What directors should make of it all
If you’re sitting on a board, this all might sound like good news. You’re right to think that because, in the short term, it probably is:
You’ve got some breathing room
Some of the more challenging governance overhauls – especially around sustainability reporting and personal liability – are either off the table or delayed. This is good news for any board scrambling to find the right talent for compliance roles. At last, there’s a reprieve.
But don’t get too relaxed
Nothing about the current trends suggests that the focus is on undoing baseline governance standards. If there’s any competition, it will never force things to get that far.
There has been too much evolution of governance over the last few decades to simply erase in a few short years of uncertainty.
Shareholders, employees, activists, and the media are still watching. Just because regulators are readjusting doesn’t mean expectations are lower. Boards are still being judged by their decisions, values and transparency. The court of public opinion hasn’t gone anywhere.

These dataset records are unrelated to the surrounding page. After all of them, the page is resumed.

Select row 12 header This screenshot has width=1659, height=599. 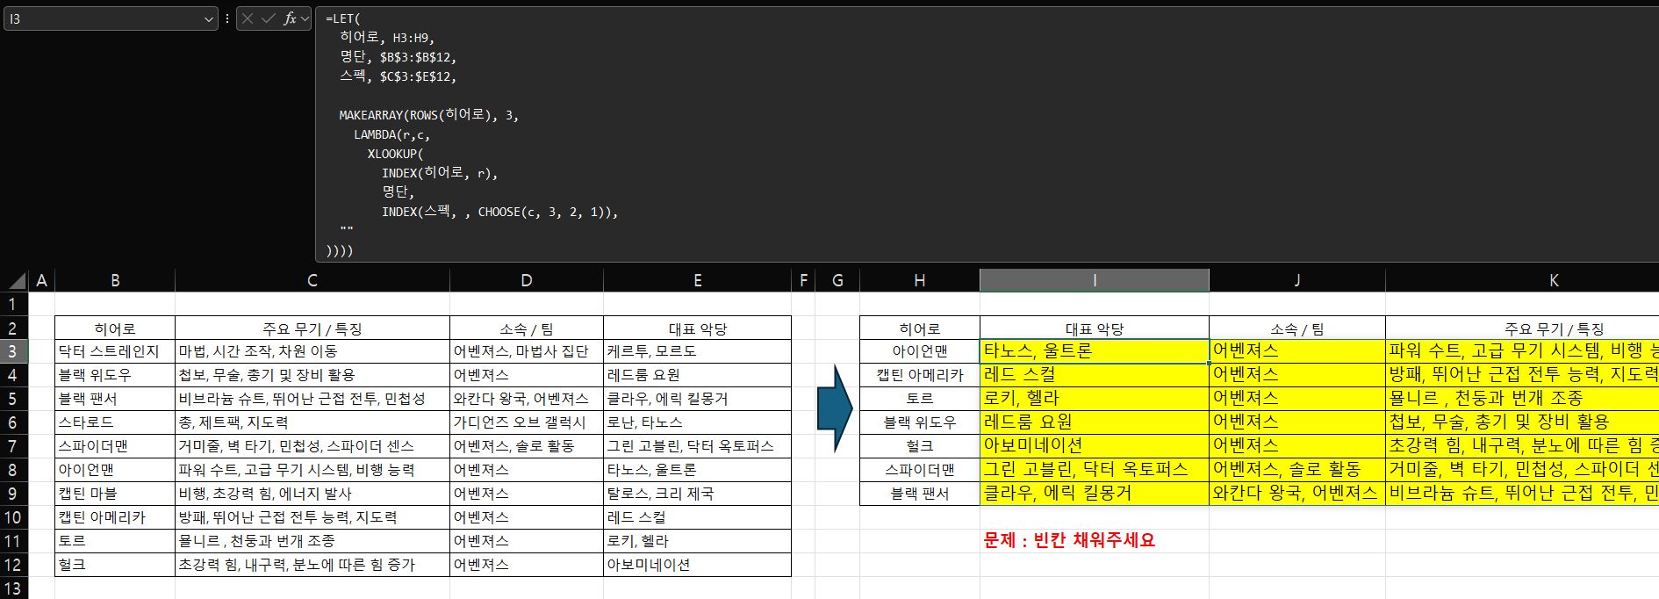click(x=13, y=565)
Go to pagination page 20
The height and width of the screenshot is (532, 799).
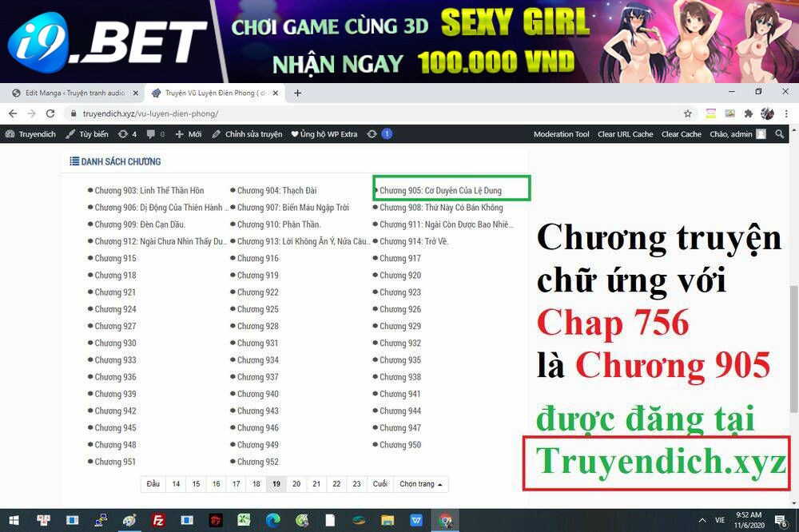pyautogui.click(x=296, y=484)
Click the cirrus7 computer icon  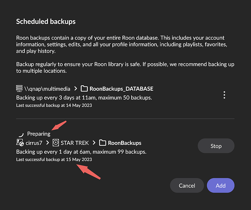[20, 142]
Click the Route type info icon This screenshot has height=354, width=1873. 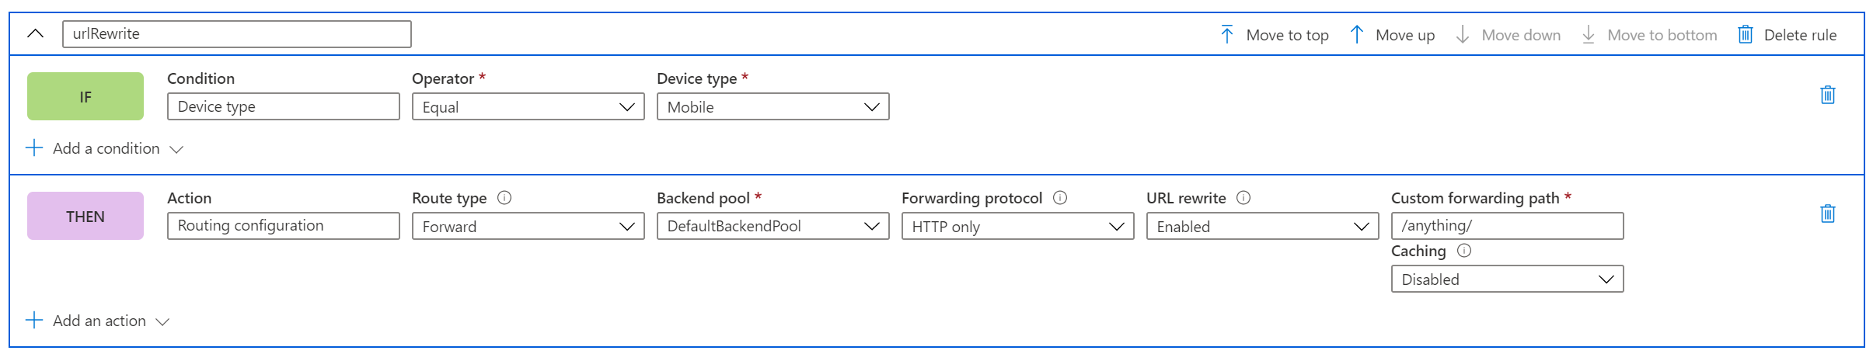pos(504,198)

Uncertainty is the new normal
While lawmakers work out where to balance accountability and opportunity, rules are being written in a rushed, more reactive way. This can create uncertainty for directors, who will wonder where to turn for clarity, who to hire for compliance, and how to strategise for success. Unfortunately, that aspect will continue for the foreseeable.
The bottom line about governance red tape
Governance rules are being softened in key jurisdictions because the atmosphere around more rules has changed.
We don’t know where this trend will end up, but for the moment:
- It means a short-term reprieve for directors who may have felt out of their depth
- It means more uncertainty as policymakers work out which rules they want to focus on
It does not mean a total relaxation of governance standards built over decades. That would take far more to undo.